Earlier this year, Haruo Ozaki, chairman of the Tokyo Metropolitan Medical Association, issued a plea for the expanded use of ivermectin to treat the Wuhan coronavirus (Covid-19).

Much like the current situation in the United States, Japanese authorities are hesitant to support the use of ivermectin, despite numerous scientific papers showing it to be a safe and effective remedy for the Chinese Virus.

Infections are spreading as more Japanese people get vaccinated, and Ozaki is urging the Japanese government to issue its version of an emergency use authorization (EUA) for the drug, which has been in widespread use as a remedy for parasites for many decades.

Despite having originated in Japan, ivermectin is still something of a taboo treatment there, probably because it is inexpensive, safe and effective – and thus does not generate massive profits for the pharmaceutical cartels.

“When the number of people waiting at home and receiving medical treatment increased sharply in the third wave of January, this was no good, and the Tokyo Metropolitan Medical Association worked together to build a system with the goal of 24-hour support,” Ozaki told Yomiuri, a Japanese media outlet.

“We are now able to handle up to 37 of the 47 district medical associations. However, the current situation where more than 1000 home caregivers are piled up every day is beyond the limit.

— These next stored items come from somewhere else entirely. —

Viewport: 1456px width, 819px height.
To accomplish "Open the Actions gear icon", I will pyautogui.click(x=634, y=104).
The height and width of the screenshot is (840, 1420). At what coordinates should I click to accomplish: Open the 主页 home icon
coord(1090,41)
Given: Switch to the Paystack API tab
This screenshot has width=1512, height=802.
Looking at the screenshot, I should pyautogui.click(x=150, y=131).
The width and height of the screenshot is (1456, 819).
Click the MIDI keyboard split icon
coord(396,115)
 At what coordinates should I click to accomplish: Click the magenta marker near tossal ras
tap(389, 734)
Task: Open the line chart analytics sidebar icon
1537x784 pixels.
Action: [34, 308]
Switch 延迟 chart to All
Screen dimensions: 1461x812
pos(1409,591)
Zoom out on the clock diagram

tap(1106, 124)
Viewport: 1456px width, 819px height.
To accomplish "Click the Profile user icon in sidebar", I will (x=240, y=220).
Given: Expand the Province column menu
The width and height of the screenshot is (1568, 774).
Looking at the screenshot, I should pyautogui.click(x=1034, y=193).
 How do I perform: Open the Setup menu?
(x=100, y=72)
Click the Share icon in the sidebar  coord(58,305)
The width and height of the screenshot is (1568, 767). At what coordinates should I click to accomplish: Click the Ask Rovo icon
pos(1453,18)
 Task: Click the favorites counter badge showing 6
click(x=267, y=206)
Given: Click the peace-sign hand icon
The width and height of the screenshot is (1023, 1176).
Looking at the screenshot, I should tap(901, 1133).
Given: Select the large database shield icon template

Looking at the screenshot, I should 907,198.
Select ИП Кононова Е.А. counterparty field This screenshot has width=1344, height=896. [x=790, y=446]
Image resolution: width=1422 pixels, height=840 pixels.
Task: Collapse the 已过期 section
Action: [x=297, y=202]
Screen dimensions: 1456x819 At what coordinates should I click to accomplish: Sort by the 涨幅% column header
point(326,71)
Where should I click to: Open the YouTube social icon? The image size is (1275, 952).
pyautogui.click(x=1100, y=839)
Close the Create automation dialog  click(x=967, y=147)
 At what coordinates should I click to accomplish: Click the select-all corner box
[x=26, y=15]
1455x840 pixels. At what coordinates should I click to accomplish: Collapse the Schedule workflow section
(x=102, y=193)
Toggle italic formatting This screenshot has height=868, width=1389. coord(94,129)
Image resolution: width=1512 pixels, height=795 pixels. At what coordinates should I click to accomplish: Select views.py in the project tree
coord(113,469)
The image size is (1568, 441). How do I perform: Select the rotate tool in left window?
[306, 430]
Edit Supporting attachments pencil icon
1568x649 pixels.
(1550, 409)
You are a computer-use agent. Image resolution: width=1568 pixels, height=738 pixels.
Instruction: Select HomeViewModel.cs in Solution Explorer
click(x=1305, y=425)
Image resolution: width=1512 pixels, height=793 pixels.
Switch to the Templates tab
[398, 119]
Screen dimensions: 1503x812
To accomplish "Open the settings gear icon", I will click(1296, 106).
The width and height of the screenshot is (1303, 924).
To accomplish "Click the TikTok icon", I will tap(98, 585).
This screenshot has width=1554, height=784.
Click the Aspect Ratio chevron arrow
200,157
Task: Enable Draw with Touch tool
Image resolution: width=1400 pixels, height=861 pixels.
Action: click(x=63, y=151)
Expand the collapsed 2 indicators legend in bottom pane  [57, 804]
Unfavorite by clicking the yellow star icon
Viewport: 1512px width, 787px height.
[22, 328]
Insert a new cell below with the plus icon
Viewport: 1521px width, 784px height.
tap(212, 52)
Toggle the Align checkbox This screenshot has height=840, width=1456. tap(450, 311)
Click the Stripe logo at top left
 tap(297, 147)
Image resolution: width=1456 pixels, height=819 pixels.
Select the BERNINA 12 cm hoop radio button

Vaccination, medical examination, home visit, etc. are not available. Now, the health center is coordinating hospitalization. There is also a hospitalization coordinating center in Tokyo, but there is a system that can quickly accept and treat suddenly changed corona patients. I haven’t gotten to the point of being established.”

 Ozaki says he is aware of “many papers” that support the safe and effective use of ivermectin in treating the Fauci Flu

Instead of continuing to inject people with experimental drugs that have never been proven safe or effective, why not give ivermectin a try?

All throughout Central and South America, doctors are administering ivermectin with great success. The drug is also being used in India with similar success to help sick patients overcome the Chinese Illness for mere pennies, which is easing the strain on health systems.

“The vaccine is not in time,” Ozaki says. “At such an imminent time, there is a paper that ivermectin is effective for corona, so it is a natural response for clinicians to try using it. Doctor-led clinical practice — that’s why many test papers came out.”

Rather than play politics as some are, the Japanese government, along with all other governments, have a duty to ensure that patients have safe and easy access to ivermectin if they choose to use it. Doctors should not feel intimidated or pressured not to prescribe it if it can help, as many say it can.

Many patients are dying because hospitals are refusing to give them ivermectin, which one could argue is a crime against humanity. There is no reason why ivermectin should remain off limits if it has the potential to quell cases and restore normalcy to society.

Ozaki points to a recent paper out of India which found that administering 0.3 mg / kg of ivermectin twice at three-day intervals resulted in an 83 percent reduction in new cases of the Wuhan Flu. Such results speak for themselves, he says.

Thanks to corrupt influence from the likes of Merck & Co., which supplies drugs like ivermectin to Japan, accessing it for the Chinese Flu remains a challenge. Even if a patient is able to find a doctor willing to write a prescription, many pharmacies no longer have any supply of the drug.